- **YOUR GOAL**
Go to the line below containing "ピアノコース (21, 2351)" and print exactly from there through the line containing "全国決勝大会 (41, 2312)", both included. Print nothing else.

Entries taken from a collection
____________________

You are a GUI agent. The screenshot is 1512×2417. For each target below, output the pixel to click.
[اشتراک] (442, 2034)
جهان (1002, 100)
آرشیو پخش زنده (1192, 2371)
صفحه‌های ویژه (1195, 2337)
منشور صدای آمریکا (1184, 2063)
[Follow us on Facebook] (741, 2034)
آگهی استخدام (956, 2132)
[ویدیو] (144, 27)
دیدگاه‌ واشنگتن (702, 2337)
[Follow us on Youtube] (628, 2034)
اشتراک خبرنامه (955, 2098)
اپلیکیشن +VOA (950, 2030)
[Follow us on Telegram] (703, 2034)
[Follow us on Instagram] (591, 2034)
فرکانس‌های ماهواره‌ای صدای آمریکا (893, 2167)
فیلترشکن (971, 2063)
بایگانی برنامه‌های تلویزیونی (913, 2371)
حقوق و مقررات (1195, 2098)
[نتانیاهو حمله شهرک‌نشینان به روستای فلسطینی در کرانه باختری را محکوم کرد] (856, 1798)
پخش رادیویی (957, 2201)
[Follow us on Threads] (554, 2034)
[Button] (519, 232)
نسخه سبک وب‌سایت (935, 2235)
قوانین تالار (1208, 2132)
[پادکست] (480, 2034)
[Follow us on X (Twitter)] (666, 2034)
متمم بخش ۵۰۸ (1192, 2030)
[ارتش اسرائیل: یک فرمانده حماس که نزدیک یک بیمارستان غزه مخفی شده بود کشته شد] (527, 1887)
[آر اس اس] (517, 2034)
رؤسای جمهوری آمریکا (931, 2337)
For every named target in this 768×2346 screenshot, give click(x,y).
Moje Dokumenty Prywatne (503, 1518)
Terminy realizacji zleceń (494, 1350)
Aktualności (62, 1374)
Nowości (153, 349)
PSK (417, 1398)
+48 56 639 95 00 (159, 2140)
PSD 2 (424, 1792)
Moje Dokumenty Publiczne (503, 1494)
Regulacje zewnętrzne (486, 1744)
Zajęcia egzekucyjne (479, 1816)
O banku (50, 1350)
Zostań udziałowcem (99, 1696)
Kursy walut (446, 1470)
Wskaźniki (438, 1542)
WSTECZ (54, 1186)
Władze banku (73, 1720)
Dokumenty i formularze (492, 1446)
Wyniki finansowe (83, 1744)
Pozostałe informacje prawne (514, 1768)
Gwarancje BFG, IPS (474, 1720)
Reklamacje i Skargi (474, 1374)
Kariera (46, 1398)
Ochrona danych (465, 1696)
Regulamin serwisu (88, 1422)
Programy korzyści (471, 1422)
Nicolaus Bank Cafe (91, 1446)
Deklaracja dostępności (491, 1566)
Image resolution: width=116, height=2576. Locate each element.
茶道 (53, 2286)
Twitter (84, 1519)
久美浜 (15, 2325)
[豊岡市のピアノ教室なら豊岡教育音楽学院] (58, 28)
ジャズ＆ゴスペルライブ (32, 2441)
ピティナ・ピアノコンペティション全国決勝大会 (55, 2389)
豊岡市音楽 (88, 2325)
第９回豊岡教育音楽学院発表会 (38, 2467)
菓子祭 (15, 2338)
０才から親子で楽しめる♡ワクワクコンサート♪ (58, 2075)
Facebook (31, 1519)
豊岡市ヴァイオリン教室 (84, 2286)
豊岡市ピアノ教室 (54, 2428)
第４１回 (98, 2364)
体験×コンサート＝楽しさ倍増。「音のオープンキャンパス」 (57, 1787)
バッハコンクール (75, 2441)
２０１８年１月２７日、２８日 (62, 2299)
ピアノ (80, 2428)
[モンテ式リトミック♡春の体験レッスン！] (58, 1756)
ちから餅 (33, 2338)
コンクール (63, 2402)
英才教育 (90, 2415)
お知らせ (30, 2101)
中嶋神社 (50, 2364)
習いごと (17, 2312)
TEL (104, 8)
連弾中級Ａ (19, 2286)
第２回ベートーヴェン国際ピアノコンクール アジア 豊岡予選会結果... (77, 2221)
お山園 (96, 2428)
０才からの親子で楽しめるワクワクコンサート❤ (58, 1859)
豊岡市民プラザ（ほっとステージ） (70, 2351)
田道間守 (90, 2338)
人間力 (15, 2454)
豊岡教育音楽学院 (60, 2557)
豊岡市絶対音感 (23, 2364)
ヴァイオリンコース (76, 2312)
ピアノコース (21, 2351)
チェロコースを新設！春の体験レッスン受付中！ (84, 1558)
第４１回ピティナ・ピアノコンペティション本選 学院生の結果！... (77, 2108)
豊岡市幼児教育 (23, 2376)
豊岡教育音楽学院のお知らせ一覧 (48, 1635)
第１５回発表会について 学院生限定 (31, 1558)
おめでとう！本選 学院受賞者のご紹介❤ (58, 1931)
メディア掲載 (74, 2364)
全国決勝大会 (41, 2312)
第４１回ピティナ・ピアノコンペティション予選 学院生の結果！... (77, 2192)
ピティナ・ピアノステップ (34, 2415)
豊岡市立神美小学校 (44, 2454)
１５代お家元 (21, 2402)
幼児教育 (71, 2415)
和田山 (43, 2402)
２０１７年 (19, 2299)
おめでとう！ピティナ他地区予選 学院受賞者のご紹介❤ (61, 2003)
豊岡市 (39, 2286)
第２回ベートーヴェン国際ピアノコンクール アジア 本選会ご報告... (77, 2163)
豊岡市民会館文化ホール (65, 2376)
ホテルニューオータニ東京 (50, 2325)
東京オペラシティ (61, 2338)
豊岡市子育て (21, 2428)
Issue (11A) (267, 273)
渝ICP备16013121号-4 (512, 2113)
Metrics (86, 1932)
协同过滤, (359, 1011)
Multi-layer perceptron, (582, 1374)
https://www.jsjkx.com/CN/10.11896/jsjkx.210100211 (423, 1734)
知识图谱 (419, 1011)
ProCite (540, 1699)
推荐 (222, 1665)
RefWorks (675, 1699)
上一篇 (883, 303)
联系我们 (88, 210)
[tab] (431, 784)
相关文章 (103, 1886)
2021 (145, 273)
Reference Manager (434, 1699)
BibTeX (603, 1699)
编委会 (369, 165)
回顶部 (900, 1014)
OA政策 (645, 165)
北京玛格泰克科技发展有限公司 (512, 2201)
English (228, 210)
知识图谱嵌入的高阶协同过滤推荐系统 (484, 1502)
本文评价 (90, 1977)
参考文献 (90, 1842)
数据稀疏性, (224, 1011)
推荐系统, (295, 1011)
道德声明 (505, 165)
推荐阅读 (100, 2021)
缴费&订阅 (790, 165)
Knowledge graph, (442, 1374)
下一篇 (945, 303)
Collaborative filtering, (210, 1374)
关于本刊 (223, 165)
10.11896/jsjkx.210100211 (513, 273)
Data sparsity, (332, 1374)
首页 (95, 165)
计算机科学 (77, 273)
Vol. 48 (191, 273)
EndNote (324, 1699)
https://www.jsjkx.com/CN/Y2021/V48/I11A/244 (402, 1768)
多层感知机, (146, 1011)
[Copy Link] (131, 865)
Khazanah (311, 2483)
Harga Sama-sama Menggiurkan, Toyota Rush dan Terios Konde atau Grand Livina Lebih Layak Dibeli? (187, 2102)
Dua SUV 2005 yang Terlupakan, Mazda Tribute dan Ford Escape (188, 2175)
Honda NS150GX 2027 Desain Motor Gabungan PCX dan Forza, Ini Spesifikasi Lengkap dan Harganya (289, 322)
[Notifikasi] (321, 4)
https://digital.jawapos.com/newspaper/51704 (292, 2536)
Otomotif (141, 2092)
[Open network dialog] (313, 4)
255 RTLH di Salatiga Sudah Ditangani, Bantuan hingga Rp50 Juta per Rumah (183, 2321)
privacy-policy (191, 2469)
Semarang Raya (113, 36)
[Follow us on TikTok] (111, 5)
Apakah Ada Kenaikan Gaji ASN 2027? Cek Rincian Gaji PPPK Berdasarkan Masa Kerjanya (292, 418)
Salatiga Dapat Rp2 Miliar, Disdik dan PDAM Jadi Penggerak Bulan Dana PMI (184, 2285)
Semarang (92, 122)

____________________

- **ANSWER SPACE**
ピアノコース (21, 2351)
チェロコースを新設！春の体験レッスン受付中！ (84, 1558)
第４１回ピティナ・ピアノコンペティション本選 学院生の結果！... (77, 2108)
豊岡市幼児教育 (23, 2376)
豊岡教育音楽学院のお知らせ一覧 (48, 1635)
第１５回発表会について 学院生限定 (31, 1558)
おめでとう！本選 学院受賞者のご紹介❤ (58, 1931)
メディア掲載 (74, 2364)
全国決勝大会 (41, 2312)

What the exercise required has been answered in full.